Figure 6. Downregulation of IFNAR1 on cytotoxic T lymphocytes undermines their survival within tumor microenvironment.

(A) Immunoblot analysis of Bcl-xl, cleaved caspase 3 levels and β-actin (loading control) in splenocytes from WT and SA OT-1 mice activated with SIINFEKL peptide (0.5µg/mL for 48 hr) and then cultured for indicated times.

(B) Viability of activated CD3⁺CD8⁺ cells in the presence of media supplemented or not with either IL2 (100 U/ml) or anti-CD25 antibody (100 µg/ml) as indicated was determined by flow cytometry analysis after indicated times. Mean ±SD (triplicates per each mouse spleen – average from 3 mice) are shown. Asterisks denote statistical significance (p<0.05) between WT and SA, between WT and WT treated with IL2 and between SA and SA treated with anti-CD25 antibody.

(C) Flow cytometry analysis of the fraction of viable OT-1 WT (CD45.1) or SA (CD45.2) CTL in the MC38OVA tumors 72 hr after injection (1:1 ratio) intravenously (i.v.) or directly into the tumors (i.t.) of Rag1^−/− mice bearing MC38OVA tumors.

(D) Quantitation of the experiments shown in 6C (Mean % of viable cells from tumors from 3–5 mice). Similar results were obtained at least in 2 independent experiments.

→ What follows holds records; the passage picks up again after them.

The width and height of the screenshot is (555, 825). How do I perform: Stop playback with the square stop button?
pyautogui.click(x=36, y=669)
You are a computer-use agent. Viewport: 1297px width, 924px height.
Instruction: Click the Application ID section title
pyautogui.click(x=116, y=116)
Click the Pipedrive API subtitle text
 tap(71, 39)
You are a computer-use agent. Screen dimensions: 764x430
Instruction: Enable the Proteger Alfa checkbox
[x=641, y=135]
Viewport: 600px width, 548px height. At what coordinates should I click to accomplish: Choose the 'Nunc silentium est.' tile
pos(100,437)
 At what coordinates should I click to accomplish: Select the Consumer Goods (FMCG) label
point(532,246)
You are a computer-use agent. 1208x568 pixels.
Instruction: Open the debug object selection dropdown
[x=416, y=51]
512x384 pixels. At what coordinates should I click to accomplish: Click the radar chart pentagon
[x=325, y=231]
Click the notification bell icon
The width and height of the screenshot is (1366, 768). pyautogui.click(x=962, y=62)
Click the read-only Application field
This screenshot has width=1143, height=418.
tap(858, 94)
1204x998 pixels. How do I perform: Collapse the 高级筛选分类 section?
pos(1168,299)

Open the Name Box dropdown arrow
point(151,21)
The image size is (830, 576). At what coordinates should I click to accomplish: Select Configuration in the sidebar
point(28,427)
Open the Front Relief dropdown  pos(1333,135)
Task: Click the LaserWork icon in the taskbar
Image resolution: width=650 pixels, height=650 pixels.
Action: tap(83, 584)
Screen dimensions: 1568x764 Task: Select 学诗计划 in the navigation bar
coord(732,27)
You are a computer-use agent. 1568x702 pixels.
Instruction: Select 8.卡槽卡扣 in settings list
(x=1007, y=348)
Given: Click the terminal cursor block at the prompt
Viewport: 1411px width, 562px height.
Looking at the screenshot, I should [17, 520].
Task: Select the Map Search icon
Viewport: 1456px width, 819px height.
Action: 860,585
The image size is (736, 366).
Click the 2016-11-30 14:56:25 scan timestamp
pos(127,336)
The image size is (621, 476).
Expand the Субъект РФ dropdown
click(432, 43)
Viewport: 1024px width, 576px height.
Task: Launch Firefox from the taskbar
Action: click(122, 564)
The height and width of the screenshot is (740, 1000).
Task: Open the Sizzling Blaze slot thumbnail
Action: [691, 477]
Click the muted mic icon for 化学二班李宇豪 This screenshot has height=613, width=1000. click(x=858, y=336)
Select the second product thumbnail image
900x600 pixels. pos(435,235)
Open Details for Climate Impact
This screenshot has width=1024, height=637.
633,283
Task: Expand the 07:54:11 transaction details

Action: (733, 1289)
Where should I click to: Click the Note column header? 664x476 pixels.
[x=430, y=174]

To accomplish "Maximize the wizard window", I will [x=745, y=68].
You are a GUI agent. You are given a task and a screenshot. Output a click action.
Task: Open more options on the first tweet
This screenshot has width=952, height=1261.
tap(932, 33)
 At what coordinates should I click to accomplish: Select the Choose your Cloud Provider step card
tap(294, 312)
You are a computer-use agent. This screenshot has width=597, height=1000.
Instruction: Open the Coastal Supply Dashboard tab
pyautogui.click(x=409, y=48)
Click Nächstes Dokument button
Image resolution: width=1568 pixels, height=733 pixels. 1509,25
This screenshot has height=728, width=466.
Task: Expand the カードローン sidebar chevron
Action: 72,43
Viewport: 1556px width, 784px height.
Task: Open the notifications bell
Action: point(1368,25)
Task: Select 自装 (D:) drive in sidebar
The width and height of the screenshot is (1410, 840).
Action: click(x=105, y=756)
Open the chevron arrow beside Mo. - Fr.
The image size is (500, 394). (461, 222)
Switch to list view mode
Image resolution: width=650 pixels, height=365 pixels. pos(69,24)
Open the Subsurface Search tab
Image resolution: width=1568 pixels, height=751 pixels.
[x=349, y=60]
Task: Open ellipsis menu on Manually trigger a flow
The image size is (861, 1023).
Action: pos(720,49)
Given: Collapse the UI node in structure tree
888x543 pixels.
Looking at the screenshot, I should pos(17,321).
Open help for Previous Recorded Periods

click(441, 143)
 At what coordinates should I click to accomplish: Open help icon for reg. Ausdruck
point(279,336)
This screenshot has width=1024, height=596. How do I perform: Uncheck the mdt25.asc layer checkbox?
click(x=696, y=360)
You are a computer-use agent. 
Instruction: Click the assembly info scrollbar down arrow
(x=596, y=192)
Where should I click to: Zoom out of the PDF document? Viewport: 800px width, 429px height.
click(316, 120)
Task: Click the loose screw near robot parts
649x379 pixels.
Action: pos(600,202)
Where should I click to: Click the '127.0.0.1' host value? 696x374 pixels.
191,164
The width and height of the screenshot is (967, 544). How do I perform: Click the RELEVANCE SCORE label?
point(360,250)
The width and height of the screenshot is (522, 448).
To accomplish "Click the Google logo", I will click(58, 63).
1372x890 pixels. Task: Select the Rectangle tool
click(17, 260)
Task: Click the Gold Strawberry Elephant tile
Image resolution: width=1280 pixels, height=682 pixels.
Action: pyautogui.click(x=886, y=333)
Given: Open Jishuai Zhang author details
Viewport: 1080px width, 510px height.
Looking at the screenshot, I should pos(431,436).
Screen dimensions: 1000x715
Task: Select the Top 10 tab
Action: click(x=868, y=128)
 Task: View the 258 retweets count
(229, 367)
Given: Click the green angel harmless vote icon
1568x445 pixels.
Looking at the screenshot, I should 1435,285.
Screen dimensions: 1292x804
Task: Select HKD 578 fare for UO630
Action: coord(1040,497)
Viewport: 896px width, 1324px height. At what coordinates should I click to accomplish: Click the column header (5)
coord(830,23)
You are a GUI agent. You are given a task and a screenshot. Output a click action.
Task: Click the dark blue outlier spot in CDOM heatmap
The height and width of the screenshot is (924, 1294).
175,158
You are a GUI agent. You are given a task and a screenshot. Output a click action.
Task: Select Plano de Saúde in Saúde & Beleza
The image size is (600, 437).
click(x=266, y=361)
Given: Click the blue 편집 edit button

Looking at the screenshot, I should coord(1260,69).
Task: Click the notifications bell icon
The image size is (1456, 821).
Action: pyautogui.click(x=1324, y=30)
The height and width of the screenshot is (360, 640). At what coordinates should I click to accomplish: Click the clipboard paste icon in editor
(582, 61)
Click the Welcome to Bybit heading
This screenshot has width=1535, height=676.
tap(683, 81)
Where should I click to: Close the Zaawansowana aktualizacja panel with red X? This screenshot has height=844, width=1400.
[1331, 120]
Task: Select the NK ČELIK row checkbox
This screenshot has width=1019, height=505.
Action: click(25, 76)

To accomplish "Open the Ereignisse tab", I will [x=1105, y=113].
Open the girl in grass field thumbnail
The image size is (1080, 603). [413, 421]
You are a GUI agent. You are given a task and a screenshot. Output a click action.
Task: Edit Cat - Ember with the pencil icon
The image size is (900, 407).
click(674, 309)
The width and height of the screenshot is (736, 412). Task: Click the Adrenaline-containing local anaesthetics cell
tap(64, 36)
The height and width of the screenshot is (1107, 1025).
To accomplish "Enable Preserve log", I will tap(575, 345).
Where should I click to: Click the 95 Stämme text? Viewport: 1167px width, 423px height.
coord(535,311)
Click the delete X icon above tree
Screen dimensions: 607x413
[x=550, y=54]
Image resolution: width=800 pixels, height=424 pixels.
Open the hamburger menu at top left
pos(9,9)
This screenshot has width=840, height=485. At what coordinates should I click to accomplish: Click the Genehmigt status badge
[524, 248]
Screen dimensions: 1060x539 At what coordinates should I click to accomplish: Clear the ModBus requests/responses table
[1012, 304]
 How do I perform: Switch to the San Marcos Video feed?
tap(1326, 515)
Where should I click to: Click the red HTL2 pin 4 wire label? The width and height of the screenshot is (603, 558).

(E) Quantitation of flow cytometry analysis of the fraction of viable FAP-CAR EGFP⁺ WT (CD45.1) or EGFP⁺ SA (CD45.2) CTL in the MC38 tumors 72 hr after injection (1:1 ratio) intravenously (i.v.) or directly into the tumors (i.t.) of WT MC38 tumor bearing mice. Data are shown as Mean % of viable cells (n=5).

See also Figures S6 and S7.